Both results are preliminary, with final results expected in as soon as a few weeks.
– Karen Weintraub
Trump faces criticism over pandemic as he delays Biden transition
President Donald Trump faced mounting criticism Sunday for continuing to focus his message on the election and unsubstantiated claims of voter fraud while sidestepping the resurgent coronavirus pandemic raging across the country.
Almost 170,000 new infections were reported Saturday, according to Johns Hopkins University – the 11th straight day the count surpassed 100,000. Before that, the U.S. had never before reached six figures.
Public health officials said they are eager to begin briefing Biden’s team.
Biden campaign officials are prohibited from interacting with agency leaders, including those at public health agencies, until the Trump administration formally recognizes the outcome of the election – a recognition that has not yet taken place.
– John Fritze
Minnesota Republican Senate Majority Leader Paul Gazelka on Sunday announced he has tested positive for the coronavirus. The lawmaker said in a statement that he has been in quarantine since experiencing symptoms on Monday and is following the advice of his doctor. He said he expects to make a “full recovery.”
“We have learned a lot about this virus and how to treat it, we must remain cautiously optimistic that we will find a way to live with it,” Gazelka said.

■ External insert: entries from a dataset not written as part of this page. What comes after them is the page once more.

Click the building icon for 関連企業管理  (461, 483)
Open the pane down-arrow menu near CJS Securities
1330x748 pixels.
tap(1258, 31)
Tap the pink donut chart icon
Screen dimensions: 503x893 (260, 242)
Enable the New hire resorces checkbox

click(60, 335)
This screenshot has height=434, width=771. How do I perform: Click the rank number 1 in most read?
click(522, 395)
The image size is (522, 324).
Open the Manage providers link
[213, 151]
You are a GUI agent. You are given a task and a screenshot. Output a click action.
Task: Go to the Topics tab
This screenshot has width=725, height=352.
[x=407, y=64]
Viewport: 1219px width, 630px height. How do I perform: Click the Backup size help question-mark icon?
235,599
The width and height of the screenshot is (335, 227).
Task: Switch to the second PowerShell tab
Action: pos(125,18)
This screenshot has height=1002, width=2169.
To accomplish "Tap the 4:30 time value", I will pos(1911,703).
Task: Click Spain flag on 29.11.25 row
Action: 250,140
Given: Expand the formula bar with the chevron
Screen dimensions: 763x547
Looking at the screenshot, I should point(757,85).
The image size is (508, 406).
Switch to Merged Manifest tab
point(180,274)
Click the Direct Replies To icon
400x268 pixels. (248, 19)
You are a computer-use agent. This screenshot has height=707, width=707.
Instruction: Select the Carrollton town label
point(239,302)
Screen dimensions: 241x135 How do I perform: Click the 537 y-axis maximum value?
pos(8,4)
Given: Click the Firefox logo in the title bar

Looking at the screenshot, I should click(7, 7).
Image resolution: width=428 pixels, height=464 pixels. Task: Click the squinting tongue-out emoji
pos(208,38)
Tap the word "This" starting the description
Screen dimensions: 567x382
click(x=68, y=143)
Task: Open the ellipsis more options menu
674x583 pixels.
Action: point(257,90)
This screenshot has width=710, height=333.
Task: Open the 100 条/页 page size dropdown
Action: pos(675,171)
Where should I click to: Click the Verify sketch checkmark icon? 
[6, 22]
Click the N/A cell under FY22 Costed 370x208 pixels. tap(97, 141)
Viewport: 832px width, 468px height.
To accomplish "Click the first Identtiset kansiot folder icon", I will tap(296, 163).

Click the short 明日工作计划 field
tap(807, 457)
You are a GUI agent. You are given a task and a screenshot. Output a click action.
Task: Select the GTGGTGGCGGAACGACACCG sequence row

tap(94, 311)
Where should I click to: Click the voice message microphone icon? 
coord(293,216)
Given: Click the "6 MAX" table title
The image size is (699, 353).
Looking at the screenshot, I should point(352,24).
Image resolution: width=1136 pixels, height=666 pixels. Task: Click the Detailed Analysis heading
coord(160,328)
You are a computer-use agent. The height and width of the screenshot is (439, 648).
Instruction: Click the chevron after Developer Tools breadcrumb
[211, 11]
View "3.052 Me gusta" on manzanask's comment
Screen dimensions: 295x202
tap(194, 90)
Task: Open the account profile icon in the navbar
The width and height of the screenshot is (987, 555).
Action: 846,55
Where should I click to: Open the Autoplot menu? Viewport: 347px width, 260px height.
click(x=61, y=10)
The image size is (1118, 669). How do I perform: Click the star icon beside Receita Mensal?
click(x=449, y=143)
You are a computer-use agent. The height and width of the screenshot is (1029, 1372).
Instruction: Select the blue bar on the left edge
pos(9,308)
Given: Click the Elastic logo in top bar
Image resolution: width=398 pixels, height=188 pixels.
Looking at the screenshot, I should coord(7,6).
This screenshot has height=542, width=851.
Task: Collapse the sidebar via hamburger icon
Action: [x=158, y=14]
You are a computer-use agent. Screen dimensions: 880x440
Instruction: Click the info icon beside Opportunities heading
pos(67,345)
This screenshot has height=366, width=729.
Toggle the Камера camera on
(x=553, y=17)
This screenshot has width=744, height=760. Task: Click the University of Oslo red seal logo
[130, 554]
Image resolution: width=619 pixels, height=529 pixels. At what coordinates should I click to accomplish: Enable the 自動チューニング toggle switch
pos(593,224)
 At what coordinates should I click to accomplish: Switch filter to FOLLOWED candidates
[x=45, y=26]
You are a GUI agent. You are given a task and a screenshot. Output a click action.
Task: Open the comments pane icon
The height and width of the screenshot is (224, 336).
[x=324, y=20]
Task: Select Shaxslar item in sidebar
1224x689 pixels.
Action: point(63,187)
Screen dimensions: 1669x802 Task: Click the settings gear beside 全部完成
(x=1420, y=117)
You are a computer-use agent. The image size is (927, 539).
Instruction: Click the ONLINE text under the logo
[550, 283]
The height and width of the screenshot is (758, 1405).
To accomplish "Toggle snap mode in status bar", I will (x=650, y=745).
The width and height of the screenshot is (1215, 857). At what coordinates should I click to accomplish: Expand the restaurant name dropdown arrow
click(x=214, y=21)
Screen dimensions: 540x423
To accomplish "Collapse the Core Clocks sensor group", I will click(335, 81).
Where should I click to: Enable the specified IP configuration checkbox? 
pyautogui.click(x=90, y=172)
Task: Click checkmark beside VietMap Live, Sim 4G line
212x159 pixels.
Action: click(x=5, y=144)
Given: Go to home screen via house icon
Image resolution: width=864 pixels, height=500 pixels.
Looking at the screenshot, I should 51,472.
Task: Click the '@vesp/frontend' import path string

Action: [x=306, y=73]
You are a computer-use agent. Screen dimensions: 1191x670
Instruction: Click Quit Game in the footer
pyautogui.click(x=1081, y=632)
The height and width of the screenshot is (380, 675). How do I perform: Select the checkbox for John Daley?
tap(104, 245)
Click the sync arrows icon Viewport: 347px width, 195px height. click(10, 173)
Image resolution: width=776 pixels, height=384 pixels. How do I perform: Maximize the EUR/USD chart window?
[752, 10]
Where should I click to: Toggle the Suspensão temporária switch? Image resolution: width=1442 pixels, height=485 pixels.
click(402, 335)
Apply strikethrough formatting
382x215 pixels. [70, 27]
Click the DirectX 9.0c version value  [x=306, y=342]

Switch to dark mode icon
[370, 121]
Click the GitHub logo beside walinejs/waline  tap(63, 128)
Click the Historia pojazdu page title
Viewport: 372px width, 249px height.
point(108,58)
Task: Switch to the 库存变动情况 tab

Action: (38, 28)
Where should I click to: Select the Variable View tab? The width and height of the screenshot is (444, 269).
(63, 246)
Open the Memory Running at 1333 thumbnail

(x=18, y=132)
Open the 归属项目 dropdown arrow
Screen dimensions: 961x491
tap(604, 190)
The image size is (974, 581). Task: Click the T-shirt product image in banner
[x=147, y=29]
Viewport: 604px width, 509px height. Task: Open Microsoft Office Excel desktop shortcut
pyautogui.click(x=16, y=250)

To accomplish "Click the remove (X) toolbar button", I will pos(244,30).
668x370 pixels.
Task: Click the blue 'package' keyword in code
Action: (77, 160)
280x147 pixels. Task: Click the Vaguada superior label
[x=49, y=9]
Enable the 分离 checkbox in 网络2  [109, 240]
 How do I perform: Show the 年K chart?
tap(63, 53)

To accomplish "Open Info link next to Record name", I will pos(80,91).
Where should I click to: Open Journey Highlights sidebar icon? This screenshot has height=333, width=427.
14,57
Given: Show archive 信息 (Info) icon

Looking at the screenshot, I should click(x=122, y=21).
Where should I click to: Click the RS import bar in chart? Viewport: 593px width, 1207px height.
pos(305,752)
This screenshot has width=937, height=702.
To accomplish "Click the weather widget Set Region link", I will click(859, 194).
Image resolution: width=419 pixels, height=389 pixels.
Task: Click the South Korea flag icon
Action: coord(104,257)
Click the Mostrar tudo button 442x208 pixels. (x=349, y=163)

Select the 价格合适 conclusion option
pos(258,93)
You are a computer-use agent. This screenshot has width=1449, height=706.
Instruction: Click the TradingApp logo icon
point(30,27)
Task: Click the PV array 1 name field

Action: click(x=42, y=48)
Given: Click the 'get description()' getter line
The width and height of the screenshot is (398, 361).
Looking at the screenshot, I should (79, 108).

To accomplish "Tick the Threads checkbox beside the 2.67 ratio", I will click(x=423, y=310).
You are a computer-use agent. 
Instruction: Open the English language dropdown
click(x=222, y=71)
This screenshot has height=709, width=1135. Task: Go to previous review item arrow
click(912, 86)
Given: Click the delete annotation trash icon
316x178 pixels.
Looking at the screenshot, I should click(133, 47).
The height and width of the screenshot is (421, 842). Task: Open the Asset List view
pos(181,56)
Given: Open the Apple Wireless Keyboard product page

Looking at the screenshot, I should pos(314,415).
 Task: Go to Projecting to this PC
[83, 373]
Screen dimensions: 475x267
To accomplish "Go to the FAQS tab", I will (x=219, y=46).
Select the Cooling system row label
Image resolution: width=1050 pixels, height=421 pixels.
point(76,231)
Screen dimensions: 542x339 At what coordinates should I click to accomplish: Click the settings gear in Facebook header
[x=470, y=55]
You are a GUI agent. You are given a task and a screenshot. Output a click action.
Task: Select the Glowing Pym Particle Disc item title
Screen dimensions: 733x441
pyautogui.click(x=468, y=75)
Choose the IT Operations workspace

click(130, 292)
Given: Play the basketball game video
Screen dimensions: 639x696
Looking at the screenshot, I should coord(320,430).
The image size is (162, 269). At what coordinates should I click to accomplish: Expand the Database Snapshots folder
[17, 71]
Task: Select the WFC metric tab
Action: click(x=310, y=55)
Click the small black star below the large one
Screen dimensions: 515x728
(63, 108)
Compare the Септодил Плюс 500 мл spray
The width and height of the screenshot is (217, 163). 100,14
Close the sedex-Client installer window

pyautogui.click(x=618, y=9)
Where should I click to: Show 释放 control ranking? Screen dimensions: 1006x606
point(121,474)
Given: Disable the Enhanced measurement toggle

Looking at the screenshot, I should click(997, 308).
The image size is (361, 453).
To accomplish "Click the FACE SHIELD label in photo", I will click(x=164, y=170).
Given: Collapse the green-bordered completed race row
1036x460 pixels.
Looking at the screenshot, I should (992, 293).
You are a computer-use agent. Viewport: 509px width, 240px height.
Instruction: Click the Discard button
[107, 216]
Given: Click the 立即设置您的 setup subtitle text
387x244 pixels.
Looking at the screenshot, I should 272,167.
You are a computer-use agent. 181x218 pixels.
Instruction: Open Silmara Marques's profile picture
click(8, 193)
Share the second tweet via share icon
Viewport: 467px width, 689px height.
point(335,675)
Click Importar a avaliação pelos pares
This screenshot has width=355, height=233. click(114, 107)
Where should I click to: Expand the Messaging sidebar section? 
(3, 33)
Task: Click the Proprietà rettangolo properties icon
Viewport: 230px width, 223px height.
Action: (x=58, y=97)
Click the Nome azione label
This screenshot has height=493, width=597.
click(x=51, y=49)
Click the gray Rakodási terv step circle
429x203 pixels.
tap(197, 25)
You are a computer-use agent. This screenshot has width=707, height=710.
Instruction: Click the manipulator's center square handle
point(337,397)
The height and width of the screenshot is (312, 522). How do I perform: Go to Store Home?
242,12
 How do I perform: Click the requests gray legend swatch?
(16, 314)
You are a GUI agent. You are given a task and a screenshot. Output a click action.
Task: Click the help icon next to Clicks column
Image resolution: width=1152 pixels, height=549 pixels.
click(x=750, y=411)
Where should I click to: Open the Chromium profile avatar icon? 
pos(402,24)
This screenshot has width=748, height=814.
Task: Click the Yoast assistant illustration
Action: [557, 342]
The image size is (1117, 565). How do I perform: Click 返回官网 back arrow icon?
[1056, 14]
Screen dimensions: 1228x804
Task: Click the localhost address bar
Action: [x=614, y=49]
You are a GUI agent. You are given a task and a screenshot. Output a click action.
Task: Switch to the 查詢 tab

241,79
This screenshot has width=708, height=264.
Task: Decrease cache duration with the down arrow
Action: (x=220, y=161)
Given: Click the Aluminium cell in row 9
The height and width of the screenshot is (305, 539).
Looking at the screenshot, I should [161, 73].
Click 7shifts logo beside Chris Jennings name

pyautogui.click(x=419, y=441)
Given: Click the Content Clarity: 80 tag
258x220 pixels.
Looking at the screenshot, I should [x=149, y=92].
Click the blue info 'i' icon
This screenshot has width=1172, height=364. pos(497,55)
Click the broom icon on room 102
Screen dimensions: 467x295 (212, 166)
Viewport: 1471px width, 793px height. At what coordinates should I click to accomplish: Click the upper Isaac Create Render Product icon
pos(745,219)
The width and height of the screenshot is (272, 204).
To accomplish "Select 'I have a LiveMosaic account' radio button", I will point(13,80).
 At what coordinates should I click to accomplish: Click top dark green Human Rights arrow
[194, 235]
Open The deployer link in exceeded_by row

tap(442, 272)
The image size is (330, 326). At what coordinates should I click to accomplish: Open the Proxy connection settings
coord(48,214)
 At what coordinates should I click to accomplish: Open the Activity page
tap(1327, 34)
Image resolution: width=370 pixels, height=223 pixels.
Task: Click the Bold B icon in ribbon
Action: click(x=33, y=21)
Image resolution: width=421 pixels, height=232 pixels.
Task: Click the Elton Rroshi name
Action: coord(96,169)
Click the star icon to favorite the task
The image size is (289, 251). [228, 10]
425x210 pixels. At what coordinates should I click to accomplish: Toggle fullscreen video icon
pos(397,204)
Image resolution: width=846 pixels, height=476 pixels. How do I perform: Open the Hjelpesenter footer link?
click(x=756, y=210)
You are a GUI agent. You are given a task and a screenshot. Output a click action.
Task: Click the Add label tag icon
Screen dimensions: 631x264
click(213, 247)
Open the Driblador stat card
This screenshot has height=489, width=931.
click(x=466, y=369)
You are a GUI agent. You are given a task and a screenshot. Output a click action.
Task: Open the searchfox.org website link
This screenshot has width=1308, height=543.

Gazelka’s statement said the “blaming and shaming of a positive COVID diagnosis has got to stop” and some are using a “COVID diagnosis as a political tool to blame just Republicans when community spread is uncontrolled is indicative of failed leadership looking for a scapegoat.”
Catholic protesters on Sunday demanded French authorities to relax coronavirus lockdown measures to allow religious services. Gatherings were reported outside the Saint-Louis Cathedral in Versailles, in front of a Virgin Mary statue in Nantes and other cities.
France banned Mass and other religious services for all of November as infections continue to rise nationwide. However, individuals are still allowed to visit churches and other religious sites to pray.
France’s interior minister is scheduled to meet with religious leaders Monday to discuss when and how services could again be permitted.
New Mexico’s outdoor recreation industry is one of its fastest growing, and officials at both the state and federal level advocated for it to receive more federal relief funds to survive the COVID-19 health crisis and maintain the momentum.
Recently released data from the Bureau of Economic Analysis showed the outdoor industry contributed $2.4 billion to the New Mexico’s gross domestic product (GDP) last year. RVing, equestrian and snow sports were the top three contributors to New Mexico’s outdoor economy, the report read, followed by boating and fishing.
New Mexico Outdoor Recreation Division Director Axie Navas said the industry was one of the top sectors in the state’s economy and leaders should provide more funds to help its recovery after the devastating impacts of COVID-19.
“The COVID-19 health crisis has hurt many of our businesses in this space – a fact not captured in this new tranche of data. It’s our job to aid in the recovery of the outdoor industry, so it continues to be a vibrant economic engine in the state,” Navas said.
– Adrian Hedden, Carlsbad Current-Argus
Longtime Syracuse men’s basketball coach Jim Boeheim announced on Twitter Sunday that he has tested positive for COVID-19.
Boeheim, 75, said the positive result turned up following the most recent round of regular testing the Orange received as they ready for the 2020-21 season. He said he is currently asymptomatic and isolating at home.
“I am not experiencing any symptoms at this time, and will continue to monitor my health closely as advised by the medical staff,” Boeheim wrote in a statement. “Thank you for the well wishes,” he added. “I look forward to getting back on the court with my team.”
Syracuse athletic director John Wildhack said in a statement that Boeheim’s positive test led to another round of testing for “all members of the basketball program” that turned up one additional positive test. Due to that, Wildhack said the Orange were pausing “all basketball-related activities.”